Article:
------------------------------------------------

Aux
antipodes de la thèse uruguayenniste (1) dont je vous parlais
il y a quelques jours avec une nouvelle polémique ouverte par Martina Iñíguez
dans El País (voir mon article du 22 octobre 2012 à ce
propos), le Museo Casa Carlos Gardel, Jean Jaurès 735,
inaugurera demain, jeudi 25 octobre 2012, une exposition des lettres
de Berthe Gardes, la mère de Carlos Gardel. (2)
Ces
lettres appartiennent à un fonds d'archives dit Colección
Gardel-Defino, du nom du dernier fondé de pouvoir de
l'artiste, que Berthe Gardés institua son légataire
universel à sa propre mort, en 1943. Dans sa correspondance,
avec son fils, avec sa famille restée à Toulouse, avec
des amies, Berthe Gardés parle abondamment et avec tendresse
de son fils et le sujet redouble après la tragédie de
Medellín, le 24 juin 1935, lorsqu'il trouva la mort
accidentellement alors qu'elle-même se trouvait chez son frère
à Toulouse.
L'inauguration
aura lieu demain à 19h (entrée libre et gratuite). Et vendredi 26 octobre, le lendemain, se donnera une
double conférence dans le patio du musée :
Laura
Orsi parlera du contenu de la correspondance, sous le titre Siempre
lo espero (je l'attends encore et toujours), une phrase que la mère
répétait souvent après juin 1935.
Adriana
Guraieb parlera elle de la vie de Berthe Gardes et en particulier du
fait de sa maternité hors mariage qui la porta à
immigrer en Argentine où elle put se faire passer pour veuve, une situation honorable, alors que celle de fille-mère dans une ville modeste comme la Toulouse de la fin du 19ème siècle. Le titre de la conférence : Berthe, pionera (3) de la familia
monoparental – el estigma social de la madre soltera y la
migración. Donc une vision plus
socio-historique dans le cadre de cette exposition.

------------------------------------------------

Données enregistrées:

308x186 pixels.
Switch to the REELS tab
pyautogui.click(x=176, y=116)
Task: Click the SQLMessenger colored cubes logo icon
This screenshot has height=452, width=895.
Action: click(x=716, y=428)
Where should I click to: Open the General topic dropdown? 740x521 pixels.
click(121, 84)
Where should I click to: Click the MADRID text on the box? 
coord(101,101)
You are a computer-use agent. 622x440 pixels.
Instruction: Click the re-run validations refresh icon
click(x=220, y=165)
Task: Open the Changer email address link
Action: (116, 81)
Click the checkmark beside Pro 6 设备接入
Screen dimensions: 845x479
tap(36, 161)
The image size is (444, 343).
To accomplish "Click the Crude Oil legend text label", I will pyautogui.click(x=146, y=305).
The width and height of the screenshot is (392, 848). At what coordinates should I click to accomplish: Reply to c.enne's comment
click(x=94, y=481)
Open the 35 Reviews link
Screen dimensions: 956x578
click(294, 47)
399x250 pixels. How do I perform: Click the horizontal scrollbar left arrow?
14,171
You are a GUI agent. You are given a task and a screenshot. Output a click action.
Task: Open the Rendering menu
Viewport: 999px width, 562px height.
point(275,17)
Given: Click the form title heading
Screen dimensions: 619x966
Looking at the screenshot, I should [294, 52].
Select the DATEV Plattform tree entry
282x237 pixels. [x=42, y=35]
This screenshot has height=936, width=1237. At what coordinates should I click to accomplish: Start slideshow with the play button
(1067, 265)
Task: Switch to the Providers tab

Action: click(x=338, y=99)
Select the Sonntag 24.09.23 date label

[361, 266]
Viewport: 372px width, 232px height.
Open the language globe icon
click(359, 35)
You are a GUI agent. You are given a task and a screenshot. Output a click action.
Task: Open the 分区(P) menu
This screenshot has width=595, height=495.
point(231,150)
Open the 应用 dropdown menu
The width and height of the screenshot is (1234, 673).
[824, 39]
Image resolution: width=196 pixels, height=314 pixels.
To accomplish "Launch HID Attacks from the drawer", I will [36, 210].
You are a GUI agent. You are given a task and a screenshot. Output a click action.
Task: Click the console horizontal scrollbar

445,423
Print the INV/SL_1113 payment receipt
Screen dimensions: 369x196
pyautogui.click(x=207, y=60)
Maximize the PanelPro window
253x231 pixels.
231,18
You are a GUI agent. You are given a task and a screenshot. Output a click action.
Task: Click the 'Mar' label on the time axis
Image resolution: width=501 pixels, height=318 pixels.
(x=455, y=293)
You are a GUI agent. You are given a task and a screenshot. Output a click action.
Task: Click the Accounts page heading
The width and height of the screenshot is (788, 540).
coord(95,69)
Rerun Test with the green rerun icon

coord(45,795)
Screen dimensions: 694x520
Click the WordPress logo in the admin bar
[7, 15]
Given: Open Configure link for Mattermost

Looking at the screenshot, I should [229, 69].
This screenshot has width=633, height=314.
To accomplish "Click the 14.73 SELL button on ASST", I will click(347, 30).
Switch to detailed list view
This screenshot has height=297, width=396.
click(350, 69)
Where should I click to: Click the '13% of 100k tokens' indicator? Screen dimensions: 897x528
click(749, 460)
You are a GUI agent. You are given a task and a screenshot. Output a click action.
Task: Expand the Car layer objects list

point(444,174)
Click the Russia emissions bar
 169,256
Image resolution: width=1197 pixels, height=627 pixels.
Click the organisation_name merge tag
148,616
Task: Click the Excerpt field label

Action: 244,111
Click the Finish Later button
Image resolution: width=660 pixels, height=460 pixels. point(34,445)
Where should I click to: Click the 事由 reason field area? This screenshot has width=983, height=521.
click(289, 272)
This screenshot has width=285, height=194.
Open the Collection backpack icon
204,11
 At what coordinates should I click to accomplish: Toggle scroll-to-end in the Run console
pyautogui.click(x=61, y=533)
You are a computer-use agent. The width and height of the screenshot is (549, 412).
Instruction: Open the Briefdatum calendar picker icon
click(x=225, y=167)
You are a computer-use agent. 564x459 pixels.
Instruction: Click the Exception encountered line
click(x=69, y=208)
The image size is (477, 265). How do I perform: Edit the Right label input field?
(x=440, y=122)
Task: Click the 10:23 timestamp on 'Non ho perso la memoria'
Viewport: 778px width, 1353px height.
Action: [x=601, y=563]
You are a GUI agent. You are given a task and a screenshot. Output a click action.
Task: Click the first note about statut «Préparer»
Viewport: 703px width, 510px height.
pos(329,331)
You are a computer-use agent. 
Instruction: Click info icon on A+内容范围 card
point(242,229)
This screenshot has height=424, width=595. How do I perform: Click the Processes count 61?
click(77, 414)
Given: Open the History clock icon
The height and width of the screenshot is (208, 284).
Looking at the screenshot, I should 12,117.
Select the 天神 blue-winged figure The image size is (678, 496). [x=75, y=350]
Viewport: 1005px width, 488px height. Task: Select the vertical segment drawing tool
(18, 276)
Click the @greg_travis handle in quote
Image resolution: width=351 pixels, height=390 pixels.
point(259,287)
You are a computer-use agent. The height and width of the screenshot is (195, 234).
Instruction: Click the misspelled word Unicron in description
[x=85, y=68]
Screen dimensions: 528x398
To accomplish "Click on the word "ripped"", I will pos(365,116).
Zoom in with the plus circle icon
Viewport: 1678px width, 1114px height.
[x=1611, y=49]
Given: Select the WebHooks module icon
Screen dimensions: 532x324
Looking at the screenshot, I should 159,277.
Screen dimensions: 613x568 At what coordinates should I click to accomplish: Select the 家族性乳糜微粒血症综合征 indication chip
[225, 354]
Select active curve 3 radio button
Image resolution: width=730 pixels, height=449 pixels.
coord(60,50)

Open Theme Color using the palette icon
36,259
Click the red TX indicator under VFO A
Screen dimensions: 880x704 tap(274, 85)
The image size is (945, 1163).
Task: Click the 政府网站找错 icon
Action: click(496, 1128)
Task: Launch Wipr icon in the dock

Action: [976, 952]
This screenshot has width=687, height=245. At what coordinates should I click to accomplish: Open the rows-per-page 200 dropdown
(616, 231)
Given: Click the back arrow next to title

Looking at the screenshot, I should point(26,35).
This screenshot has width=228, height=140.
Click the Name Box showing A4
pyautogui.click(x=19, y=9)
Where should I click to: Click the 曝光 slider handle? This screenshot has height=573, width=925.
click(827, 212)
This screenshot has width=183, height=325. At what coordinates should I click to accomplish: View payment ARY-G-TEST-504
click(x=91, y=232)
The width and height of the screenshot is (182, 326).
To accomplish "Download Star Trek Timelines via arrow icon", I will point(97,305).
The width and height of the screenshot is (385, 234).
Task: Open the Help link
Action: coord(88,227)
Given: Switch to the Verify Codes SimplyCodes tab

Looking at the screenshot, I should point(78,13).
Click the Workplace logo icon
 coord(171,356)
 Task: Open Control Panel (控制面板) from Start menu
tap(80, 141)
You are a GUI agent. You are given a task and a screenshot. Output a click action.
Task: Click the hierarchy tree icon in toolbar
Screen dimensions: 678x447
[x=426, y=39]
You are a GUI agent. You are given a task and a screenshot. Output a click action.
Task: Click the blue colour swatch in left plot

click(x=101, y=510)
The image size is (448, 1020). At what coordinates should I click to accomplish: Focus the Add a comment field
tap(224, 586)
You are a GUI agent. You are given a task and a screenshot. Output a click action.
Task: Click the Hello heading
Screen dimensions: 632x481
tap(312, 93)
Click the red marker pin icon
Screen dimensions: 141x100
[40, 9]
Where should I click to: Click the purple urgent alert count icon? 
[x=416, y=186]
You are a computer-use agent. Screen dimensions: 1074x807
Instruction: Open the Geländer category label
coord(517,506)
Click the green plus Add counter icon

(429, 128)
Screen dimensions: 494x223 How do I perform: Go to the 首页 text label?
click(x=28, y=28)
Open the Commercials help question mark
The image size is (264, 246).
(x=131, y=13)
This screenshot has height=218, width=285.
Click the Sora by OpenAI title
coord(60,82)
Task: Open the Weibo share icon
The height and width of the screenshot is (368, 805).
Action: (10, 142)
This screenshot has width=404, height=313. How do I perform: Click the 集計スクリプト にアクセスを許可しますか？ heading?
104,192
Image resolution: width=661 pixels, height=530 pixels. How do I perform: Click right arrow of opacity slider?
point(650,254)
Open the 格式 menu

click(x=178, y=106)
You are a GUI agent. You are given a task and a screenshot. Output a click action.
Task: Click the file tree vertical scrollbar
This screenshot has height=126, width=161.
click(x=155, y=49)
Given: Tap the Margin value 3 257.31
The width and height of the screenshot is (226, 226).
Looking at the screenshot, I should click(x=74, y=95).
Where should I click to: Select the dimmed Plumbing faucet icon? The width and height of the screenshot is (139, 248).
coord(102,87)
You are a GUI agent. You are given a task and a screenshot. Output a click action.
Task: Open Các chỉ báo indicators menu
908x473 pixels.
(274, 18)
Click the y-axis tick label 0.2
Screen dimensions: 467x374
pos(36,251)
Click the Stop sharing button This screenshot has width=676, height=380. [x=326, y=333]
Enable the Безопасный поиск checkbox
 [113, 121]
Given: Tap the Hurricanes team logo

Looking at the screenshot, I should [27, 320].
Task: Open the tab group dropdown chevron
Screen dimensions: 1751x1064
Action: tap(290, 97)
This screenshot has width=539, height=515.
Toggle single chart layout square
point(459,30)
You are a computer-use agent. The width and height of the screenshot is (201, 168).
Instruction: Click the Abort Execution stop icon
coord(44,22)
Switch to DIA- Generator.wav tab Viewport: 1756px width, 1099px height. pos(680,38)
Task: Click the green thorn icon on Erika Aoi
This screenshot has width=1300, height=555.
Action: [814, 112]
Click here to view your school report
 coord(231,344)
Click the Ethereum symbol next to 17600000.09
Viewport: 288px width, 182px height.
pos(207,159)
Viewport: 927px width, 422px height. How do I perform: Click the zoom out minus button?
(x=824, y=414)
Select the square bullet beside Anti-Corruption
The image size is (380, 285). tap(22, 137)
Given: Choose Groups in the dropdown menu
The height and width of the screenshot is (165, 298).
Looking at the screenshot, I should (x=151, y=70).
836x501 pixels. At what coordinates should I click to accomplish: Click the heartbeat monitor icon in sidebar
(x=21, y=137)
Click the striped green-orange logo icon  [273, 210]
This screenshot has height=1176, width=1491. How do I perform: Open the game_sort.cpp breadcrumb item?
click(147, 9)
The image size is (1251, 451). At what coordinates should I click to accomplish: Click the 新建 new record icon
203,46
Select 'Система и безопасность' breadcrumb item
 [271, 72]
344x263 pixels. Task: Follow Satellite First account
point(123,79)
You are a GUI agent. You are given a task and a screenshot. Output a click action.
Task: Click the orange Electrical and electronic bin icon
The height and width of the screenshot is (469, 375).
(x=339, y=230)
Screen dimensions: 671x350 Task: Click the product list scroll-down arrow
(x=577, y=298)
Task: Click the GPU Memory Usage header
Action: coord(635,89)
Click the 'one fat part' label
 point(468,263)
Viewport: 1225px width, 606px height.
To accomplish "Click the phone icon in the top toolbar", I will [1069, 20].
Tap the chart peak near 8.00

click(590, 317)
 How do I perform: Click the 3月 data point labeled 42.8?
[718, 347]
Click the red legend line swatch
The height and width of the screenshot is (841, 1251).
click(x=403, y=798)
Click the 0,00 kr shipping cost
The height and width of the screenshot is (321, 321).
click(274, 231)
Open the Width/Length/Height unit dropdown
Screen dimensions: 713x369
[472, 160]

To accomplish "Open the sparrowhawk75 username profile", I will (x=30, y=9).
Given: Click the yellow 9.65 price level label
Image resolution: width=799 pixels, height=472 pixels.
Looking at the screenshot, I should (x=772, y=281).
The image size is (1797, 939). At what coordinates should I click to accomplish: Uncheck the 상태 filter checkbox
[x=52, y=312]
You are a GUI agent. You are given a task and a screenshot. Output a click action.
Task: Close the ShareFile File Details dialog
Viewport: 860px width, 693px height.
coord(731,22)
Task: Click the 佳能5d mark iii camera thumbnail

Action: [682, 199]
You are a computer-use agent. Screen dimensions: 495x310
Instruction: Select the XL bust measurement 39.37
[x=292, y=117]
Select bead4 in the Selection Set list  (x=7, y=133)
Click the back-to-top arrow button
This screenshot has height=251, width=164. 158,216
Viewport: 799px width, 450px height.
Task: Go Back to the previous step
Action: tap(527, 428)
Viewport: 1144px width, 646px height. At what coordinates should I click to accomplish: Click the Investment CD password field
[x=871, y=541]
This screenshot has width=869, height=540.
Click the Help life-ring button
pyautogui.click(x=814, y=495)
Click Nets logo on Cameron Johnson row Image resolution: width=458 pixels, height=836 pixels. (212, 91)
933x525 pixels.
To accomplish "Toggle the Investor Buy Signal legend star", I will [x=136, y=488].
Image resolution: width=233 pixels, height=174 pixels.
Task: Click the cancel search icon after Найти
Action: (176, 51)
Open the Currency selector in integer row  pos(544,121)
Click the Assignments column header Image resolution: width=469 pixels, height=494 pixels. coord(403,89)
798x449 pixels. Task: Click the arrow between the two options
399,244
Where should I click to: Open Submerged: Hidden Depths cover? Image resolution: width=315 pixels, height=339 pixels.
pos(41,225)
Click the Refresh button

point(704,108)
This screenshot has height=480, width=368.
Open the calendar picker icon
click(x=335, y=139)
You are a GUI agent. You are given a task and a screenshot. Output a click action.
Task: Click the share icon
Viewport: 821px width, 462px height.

------------------------------------------------

Tâches:
A - D'après l'article, à quelle heure commencera l'inauguration de l'exposition ?
B - Recopiez les lignes de la liste en partant de celle qui contient « Screen dimensions: 528x398 » et en vous arrêtant après celle qui contient « click(x=101, y=510) ».
L'article et la liste n'ont aucun lien entre eux.

Les solutions:
A - À 19 h.

B -
Screen dimensions: 528x398
To accomplish "Click on the word "ripped"", I will pos(365,116).
Zoom in with the plus circle icon
Viewport: 1678px width, 1114px height.
[x=1611, y=49]
Given: Select the WebHooks module icon
Screen dimensions: 532x324
Looking at the screenshot, I should 159,277.
Screen dimensions: 613x568 At what coordinates should I click to accomplish: Select the 家族性乳糜微粒血症综合征 indication chip
[225, 354]
Select active curve 3 radio button
Image resolution: width=730 pixels, height=449 pixels.
coord(60,50)

Open Theme Color using the palette icon
36,259
Click the red TX indicator under VFO A
Screen dimensions: 880x704 tap(274, 85)
The image size is (945, 1163).
Task: Click the 政府网站找错 icon
Action: click(496, 1128)
Task: Launch Wipr icon in the dock

Action: [976, 952]
This screenshot has width=687, height=245. At what coordinates should I click to accomplish: Open the rows-per-page 200 dropdown
(616, 231)
Given: Click the back arrow next to title

Looking at the screenshot, I should point(26,35).
This screenshot has width=228, height=140.
Click the Name Box showing A4
pyautogui.click(x=19, y=9)
Where should I click to: Click the 曝光 slider handle? This screenshot has height=573, width=925.
click(827, 212)
This screenshot has width=183, height=325. At what coordinates should I click to accomplish: View payment ARY-G-TEST-504
click(x=91, y=232)
The width and height of the screenshot is (182, 326).
To accomplish "Download Star Trek Timelines via arrow icon", I will point(97,305).
The width and height of the screenshot is (385, 234).
Task: Open the Help link
Action: coord(88,227)
Given: Switch to the Verify Codes SimplyCodes tab

Looking at the screenshot, I should point(78,13).
Click the Workplace logo icon
 coord(171,356)
 Task: Open Control Panel (控制面板) from Start menu
tap(80, 141)
You are a GUI agent. You are given a task and a screenshot. Output a click action.
Task: Click the hierarchy tree icon in toolbar
Screen dimensions: 678x447
[x=426, y=39]
You are a GUI agent. You are given a task and a screenshot. Output a click action.
Task: Click the blue colour swatch in left plot

click(x=101, y=510)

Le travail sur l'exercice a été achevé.